═══ DATA SHOWN ═══
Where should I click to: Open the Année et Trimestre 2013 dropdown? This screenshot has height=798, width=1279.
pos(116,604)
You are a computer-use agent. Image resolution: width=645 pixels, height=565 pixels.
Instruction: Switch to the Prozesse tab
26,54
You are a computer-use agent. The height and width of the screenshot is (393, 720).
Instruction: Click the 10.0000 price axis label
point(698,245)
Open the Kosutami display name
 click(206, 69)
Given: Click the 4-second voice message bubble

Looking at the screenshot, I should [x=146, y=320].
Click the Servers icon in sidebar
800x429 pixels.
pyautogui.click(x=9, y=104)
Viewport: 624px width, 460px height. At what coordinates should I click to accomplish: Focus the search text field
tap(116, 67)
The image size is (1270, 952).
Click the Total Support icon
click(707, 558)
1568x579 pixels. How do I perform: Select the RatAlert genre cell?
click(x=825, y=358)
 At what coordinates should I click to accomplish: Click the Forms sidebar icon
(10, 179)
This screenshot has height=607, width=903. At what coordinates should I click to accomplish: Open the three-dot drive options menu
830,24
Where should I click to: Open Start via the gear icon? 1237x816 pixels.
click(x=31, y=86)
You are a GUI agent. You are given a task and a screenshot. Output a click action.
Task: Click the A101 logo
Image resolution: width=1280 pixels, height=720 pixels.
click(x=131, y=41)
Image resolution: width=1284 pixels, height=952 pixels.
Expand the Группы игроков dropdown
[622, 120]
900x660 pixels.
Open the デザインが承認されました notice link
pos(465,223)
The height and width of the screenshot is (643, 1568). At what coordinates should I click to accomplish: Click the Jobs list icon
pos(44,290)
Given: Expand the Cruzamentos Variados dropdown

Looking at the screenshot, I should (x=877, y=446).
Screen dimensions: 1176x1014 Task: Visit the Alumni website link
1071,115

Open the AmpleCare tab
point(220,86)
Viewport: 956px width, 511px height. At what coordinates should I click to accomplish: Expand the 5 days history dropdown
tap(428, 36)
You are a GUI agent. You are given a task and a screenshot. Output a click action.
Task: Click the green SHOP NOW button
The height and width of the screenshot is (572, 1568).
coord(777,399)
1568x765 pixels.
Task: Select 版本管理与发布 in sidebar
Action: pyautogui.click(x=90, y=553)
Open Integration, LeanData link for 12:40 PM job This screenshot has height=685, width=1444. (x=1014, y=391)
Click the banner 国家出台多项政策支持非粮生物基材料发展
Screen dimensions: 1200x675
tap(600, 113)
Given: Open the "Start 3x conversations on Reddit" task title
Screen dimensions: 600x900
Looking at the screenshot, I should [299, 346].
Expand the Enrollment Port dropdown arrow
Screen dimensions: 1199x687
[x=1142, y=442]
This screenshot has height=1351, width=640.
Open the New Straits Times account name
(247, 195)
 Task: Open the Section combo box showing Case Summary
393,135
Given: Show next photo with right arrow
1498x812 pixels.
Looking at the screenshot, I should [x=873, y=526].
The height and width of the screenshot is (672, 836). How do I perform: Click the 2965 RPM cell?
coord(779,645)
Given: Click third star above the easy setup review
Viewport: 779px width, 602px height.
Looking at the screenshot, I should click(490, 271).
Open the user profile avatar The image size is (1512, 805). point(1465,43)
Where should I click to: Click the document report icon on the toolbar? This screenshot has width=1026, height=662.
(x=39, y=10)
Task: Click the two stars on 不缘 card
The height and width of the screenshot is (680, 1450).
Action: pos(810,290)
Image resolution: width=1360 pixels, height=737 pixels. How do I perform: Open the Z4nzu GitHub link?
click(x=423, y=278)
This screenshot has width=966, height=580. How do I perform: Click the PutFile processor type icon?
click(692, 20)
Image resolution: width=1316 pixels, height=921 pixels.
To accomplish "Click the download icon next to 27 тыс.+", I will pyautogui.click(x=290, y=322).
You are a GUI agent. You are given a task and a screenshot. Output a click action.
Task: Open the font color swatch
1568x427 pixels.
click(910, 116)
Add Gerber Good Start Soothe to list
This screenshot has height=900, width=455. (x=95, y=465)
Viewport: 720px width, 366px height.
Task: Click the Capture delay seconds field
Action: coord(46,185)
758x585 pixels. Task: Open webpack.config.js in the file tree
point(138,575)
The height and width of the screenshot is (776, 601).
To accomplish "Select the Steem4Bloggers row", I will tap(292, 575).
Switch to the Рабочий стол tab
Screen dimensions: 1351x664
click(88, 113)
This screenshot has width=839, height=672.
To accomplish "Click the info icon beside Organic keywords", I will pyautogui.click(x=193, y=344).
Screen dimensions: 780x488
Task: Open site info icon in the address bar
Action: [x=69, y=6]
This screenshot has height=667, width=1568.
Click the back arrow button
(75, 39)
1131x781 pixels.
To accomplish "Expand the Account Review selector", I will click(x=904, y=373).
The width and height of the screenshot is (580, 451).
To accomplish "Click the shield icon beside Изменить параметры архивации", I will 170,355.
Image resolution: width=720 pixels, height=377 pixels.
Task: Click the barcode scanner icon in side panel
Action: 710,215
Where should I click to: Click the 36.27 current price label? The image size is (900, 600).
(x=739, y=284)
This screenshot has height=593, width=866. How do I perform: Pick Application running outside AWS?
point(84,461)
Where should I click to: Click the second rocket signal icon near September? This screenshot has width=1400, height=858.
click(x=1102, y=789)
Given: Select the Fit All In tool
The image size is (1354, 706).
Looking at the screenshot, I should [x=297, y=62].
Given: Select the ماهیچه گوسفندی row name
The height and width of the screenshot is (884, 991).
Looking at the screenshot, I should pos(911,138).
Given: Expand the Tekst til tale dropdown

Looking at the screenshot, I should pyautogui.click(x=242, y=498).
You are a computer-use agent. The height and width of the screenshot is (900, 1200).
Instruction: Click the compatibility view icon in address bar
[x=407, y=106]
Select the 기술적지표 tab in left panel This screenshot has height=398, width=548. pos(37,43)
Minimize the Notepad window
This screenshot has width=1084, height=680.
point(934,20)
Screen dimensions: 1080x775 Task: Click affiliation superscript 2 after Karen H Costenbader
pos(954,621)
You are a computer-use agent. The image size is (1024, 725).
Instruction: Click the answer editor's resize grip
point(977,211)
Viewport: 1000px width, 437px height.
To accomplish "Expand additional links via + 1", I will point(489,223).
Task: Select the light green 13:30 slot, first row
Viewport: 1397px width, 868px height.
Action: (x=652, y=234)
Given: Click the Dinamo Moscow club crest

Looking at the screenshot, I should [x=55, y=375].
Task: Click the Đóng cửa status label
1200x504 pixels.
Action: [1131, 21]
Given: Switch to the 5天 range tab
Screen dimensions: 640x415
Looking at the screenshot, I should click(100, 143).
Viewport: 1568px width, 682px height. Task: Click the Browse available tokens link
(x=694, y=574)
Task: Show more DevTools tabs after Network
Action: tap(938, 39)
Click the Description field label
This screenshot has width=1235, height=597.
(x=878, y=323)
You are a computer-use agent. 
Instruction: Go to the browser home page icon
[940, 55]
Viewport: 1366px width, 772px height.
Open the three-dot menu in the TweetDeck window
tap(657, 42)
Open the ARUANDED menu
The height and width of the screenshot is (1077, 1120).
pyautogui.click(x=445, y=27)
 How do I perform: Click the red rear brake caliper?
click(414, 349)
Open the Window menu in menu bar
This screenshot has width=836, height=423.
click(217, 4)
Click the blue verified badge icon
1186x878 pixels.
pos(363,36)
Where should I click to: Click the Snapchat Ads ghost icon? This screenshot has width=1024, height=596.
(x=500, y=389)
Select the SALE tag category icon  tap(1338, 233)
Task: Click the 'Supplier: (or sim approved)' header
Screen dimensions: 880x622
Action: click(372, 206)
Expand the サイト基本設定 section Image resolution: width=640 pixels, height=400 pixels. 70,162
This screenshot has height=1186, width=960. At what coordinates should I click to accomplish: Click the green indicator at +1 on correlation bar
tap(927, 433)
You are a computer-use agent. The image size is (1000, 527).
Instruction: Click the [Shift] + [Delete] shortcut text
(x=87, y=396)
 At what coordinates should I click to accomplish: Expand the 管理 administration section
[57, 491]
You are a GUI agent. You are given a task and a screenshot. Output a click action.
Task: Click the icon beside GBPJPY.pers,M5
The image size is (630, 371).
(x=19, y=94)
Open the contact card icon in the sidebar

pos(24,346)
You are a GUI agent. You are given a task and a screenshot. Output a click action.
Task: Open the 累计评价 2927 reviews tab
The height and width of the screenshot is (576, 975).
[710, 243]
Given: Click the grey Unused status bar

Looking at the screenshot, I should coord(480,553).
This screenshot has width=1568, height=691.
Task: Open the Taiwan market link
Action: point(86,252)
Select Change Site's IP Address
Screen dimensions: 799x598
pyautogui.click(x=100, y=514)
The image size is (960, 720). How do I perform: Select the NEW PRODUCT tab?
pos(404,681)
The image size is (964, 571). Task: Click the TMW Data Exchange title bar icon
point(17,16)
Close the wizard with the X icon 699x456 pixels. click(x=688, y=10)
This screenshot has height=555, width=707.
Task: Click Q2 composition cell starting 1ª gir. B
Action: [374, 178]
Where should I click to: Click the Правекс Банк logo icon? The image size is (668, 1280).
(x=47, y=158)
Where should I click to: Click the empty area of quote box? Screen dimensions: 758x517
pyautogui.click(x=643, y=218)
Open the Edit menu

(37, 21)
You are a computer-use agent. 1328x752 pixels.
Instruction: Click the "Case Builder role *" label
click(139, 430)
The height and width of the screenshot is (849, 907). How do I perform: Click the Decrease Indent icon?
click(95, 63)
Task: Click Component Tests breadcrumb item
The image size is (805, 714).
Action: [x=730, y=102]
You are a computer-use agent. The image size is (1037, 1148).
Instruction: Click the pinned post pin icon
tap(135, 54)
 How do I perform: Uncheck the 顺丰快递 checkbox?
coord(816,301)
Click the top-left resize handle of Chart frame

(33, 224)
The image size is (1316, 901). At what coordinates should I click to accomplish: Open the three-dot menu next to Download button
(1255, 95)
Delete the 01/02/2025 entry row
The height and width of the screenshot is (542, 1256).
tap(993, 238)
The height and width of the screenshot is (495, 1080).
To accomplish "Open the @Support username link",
═══
◆ **TASK BRIEF**
Each line from the one holding "The image size is (1316, 901)." through the last line of the data is to be transcribed exactly, with nothing else added.

◆ **ANSWER FOR THIS EXERCISE**
The image size is (1316, 901). At what coordinates should I click to accomplish: Open the three-dot menu next to Download button
(1255, 95)
Delete the 01/02/2025 entry row
The height and width of the screenshot is (542, 1256).
tap(993, 238)
The height and width of the screenshot is (495, 1080).
To accomplish "Open the @Support username link",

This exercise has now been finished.